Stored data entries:
+++++
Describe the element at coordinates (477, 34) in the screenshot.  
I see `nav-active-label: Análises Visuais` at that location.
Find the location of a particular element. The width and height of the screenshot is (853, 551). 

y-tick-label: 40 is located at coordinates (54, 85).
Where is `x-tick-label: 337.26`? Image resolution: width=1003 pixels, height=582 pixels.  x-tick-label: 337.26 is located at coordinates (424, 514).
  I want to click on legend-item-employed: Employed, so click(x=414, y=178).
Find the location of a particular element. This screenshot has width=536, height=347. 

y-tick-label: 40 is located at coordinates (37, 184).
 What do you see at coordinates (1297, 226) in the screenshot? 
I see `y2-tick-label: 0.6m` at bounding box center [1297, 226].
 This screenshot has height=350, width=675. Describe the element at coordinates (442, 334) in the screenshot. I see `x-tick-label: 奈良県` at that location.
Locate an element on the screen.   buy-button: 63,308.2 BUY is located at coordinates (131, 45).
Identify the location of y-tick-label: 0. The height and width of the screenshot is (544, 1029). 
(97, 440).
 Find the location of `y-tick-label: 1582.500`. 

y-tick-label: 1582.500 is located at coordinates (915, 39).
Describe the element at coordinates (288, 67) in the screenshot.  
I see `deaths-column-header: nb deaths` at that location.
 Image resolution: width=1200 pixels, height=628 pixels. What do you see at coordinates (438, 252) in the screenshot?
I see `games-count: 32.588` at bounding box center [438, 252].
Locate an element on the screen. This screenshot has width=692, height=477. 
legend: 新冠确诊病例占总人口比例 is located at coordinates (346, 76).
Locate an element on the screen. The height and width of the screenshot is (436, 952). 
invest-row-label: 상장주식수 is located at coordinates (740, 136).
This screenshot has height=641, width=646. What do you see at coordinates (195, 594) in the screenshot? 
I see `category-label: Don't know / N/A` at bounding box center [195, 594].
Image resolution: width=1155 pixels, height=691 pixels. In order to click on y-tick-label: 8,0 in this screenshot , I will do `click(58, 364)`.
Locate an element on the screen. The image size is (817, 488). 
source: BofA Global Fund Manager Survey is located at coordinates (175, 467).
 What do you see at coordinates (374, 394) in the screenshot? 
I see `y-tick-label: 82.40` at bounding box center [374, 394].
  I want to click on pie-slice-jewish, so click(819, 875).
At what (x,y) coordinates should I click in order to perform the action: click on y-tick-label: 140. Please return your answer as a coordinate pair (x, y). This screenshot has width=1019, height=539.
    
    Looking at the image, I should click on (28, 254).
+++++
■ Work instruction
Rewrite the data above as a numbered list, leaving out any blank lines.

■ Worked solution
1. Describe the element at coordinates (477, 34) in the screenshot.  
2. I see `nav-active-label: Análises Visuais` at that location.
3. Find the location of a particular element. The width and height of the screenshot is (853, 551). 
4. y-tick-label: 40 is located at coordinates (54, 85).
5. Where is `x-tick-label: 337.26`? Image resolution: width=1003 pixels, height=582 pixels.  x-tick-label: 337.26 is located at coordinates (424, 514).
6.   I want to click on legend-item-employed: Employed, so click(x=414, y=178).
7. Find the location of a particular element. This screenshot has width=536, height=347. 
8. y-tick-label: 40 is located at coordinates (37, 184).
9.  What do you see at coordinates (1297, 226) in the screenshot? 
10. I see `y2-tick-label: 0.6m` at bounding box center [1297, 226].
11.  This screenshot has height=350, width=675. Describe the element at coordinates (442, 334) in the screenshot. I see `x-tick-label: 奈良県` at that location.
12. Locate an element on the screen.   buy-button: 63,308.2 BUY is located at coordinates (131, 45).
13. Identify the location of y-tick-label: 0. The height and width of the screenshot is (544, 1029). 
14. (97, 440).
15.  Find the location of `y-tick-label: 1582.500`. 
16. y-tick-label: 1582.500 is located at coordinates (915, 39).
17. Describe the element at coordinates (288, 67) in the screenshot.  
18. I see `deaths-column-header: nb deaths` at that location.
19.  Image resolution: width=1200 pixels, height=628 pixels. What do you see at coordinates (438, 252) in the screenshot?
20. I see `games-count: 32.588` at bounding box center [438, 252].
21. Locate an element on the screen. This screenshot has width=692, height=477. 
22. legend: 新冠确诊病例占总人口比例 is located at coordinates (346, 76).
23. Locate an element on the screen. The height and width of the screenshot is (436, 952). 
24. invest-row-label: 상장주식수 is located at coordinates (740, 136).
25. This screenshot has height=641, width=646. What do you see at coordinates (195, 594) in the screenshot? 
26. I see `category-label: Don't know / N/A` at bounding box center [195, 594].
27. Image resolution: width=1155 pixels, height=691 pixels. In order to click on y-tick-label: 8,0 in this screenshot , I will do `click(58, 364)`.
28. Locate an element on the screen. The image size is (817, 488). 
29. source: BofA Global Fund Manager Survey is located at coordinates (175, 467).
30.  What do you see at coordinates (374, 394) in the screenshot? 
31. I see `y-tick-label: 82.40` at bounding box center [374, 394].
32.   I want to click on pie-slice-jewish, so click(819, 875).
33. At what (x,y) coordinates should I click in order to perform the action: click on y-tick-label: 140. Please return your answer as a coordinate pair (x, y). This screenshot has width=1019, height=539.
34.     Looking at the image, I should click on (28, 254).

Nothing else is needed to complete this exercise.